Fifty Years On
Sawmilling and mouldings manufacturer with vision and using technology looks forward to a bright future. One of the longest established sawmilling and mouldings manufacturing operations in New Zealand has just entered its 50th year of business. Bob Nordgren from JOINERS Magazine spoke with General Manager Jeff Tanner of PukePine Sawmills and Purepine Mouldings about the company looking at its past, its future and the changes it has undergone.
Situated just out of Te Puke in the Bay of Plenty, the seven and a half hectare site was established back in 1958 as a moulding factory by Hayward Hooper as H W Hooper Ltd. In 1968 the sawmill operation was added. Over the years this site has been transformed from the original small factory building to a complex of buildings and sealed yards custom made for the processes carried out on the site. In the early days log supplies were erratic and varied and logs of all shapes and sizes arrived on site to be sawn into timber for the moulding factory and the local market.

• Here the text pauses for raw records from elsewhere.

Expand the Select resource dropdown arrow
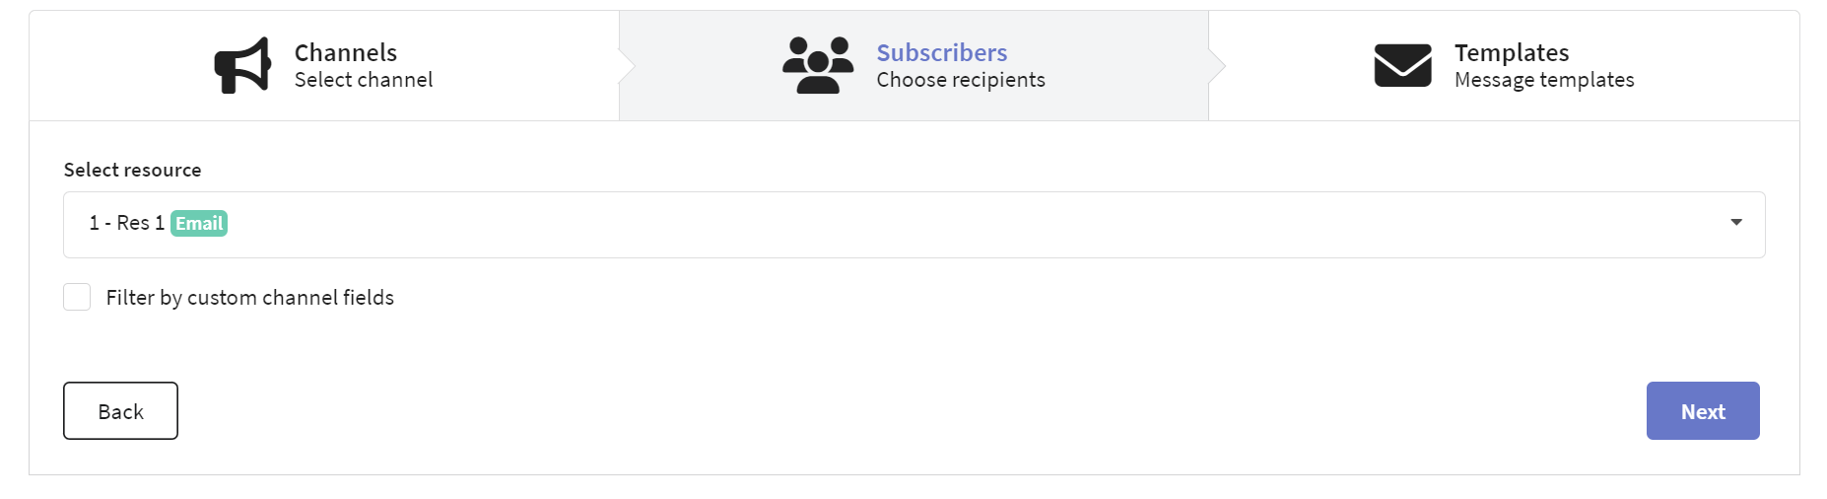Viewport: 1827px width, 499px height. point(1736,223)
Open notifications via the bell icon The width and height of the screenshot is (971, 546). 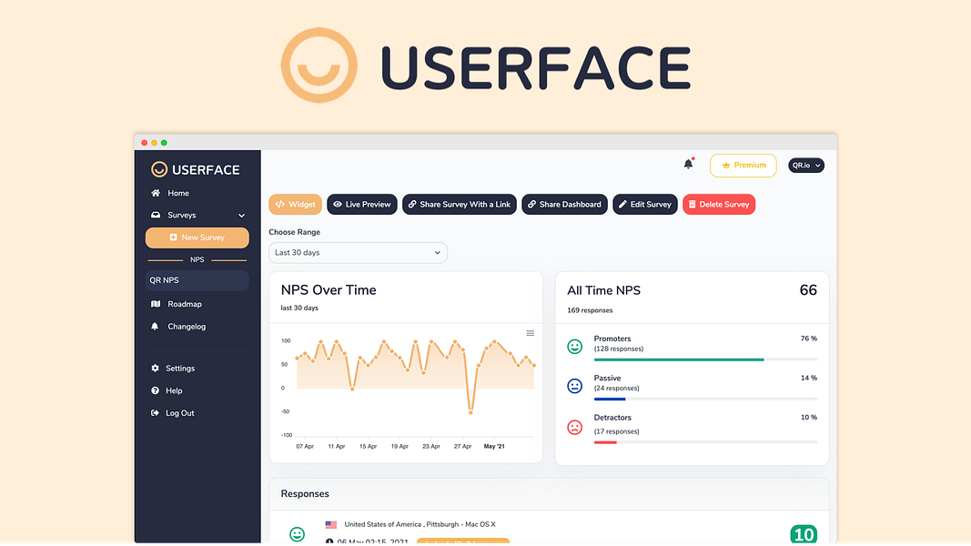689,163
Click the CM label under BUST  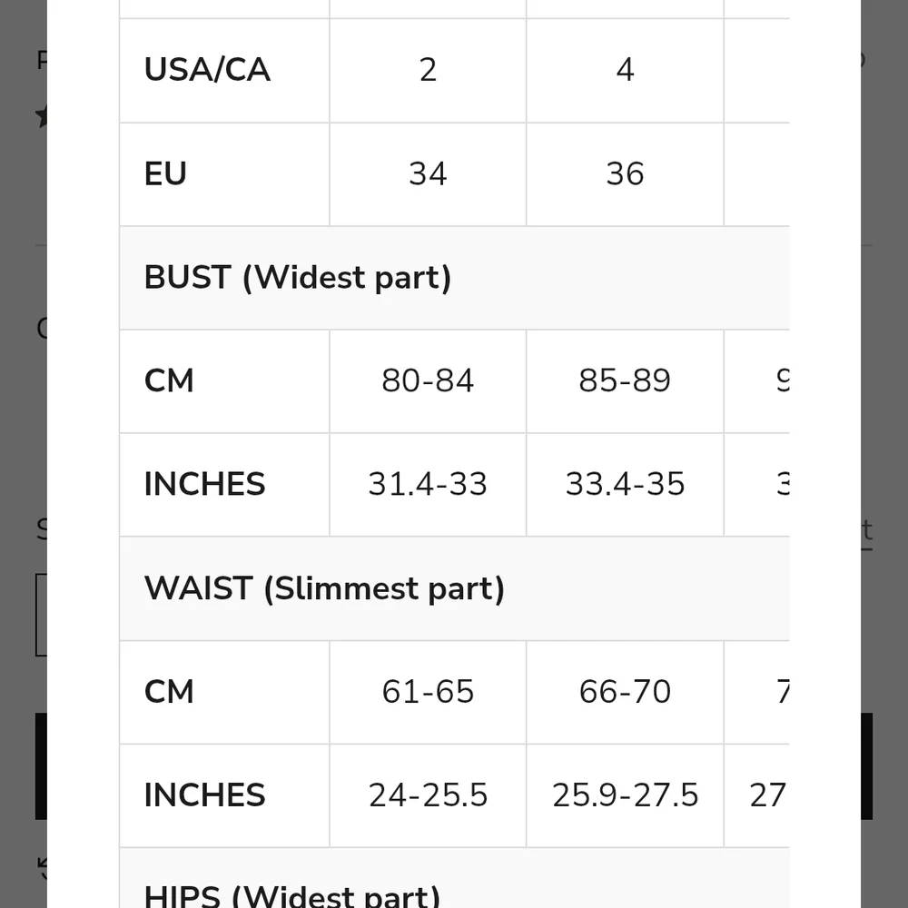pos(169,380)
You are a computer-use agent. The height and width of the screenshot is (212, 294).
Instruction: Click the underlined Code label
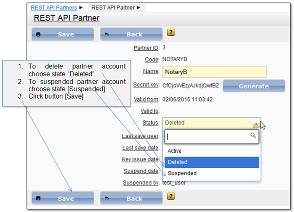coord(152,60)
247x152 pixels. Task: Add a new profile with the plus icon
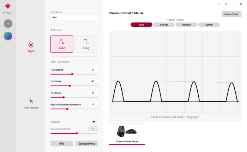click(x=8, y=24)
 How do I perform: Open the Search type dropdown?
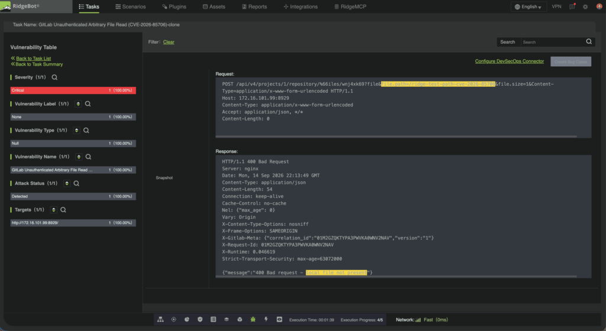[508, 42]
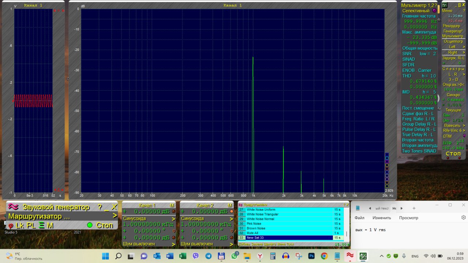Click the top blue swatch beside spectrum
This screenshot has height=263, width=468.
[387, 154]
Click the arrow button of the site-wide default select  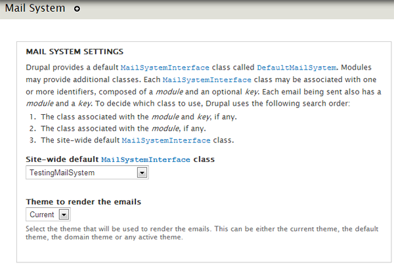(x=142, y=173)
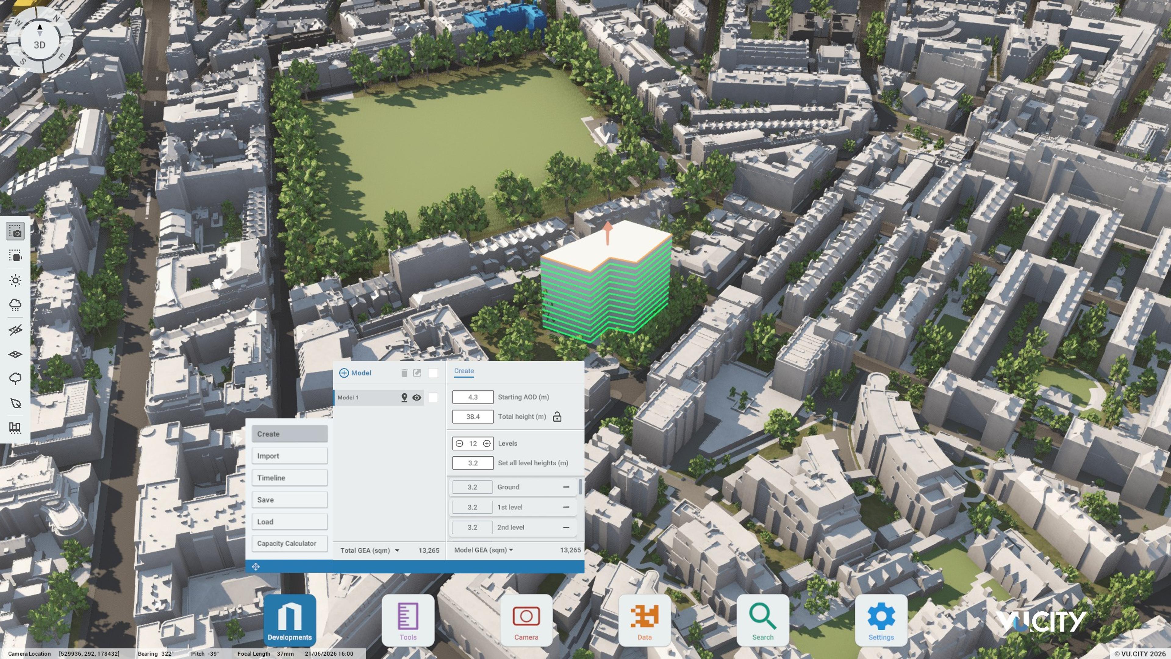
Task: Select the video recording icon
Action: (x=15, y=256)
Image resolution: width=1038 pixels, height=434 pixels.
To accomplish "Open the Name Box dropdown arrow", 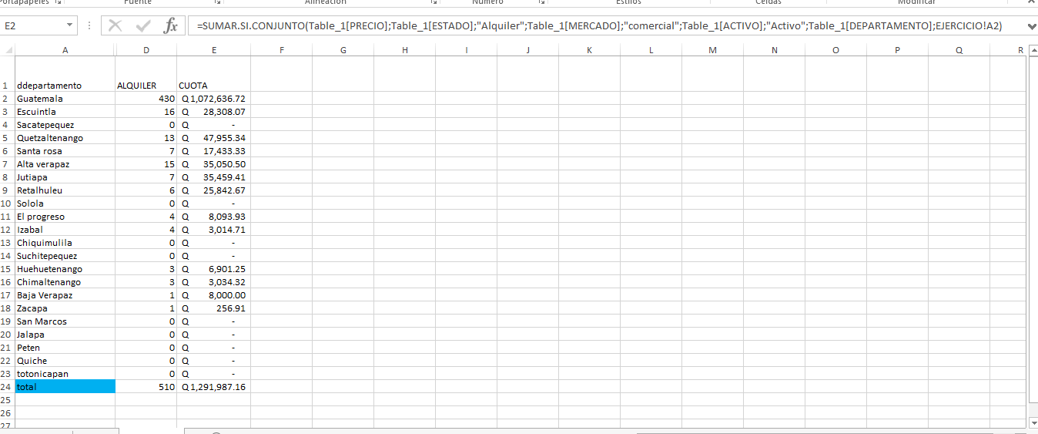I will pos(70,26).
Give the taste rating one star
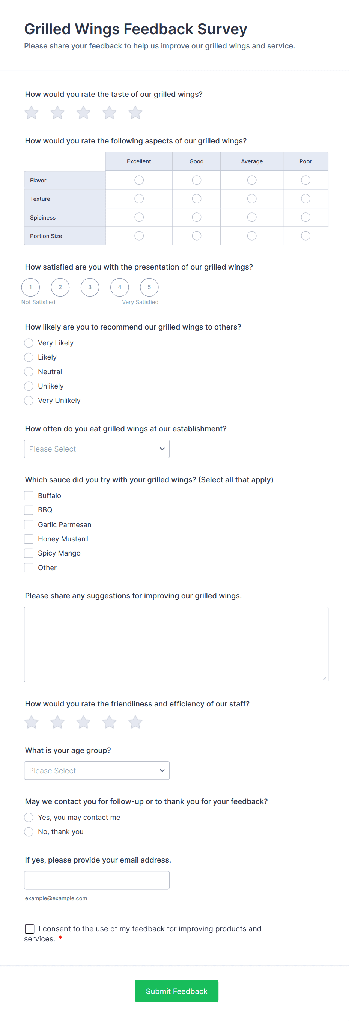Image resolution: width=349 pixels, height=1021 pixels. tap(31, 113)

A number of species were sawn including Rimu, Matai, Totara, Miro, Larch, Cedar, Douglas fir as well as several pine species. In 1998 the sawmilling operation was bought by the Ken Tanner family of Tairua, a family successfully involved in sawmilling for over thirty years, and renamed PukePine Sawmills 1998 Ltd. Later in 2003 they also purchased the business of the original parent company HW Hooper Ltd and renamed it PurePine Mouldings Ltd. Over the years the operation changed with the current sawmill equipment being designed to handle plantation logs of Radiata Pine which is now the only specie normally milled. Further processing machinery has also been added to the site with a pressure treatment plant, workshops, planers, drying kilns, a finger jointing operation and a sophisticated paint machine for pre finishing. Today the business is a truly family business, with Ken as CEO, Jeff as General Manager, Paul as Head of Engineering and Rachel in Sales.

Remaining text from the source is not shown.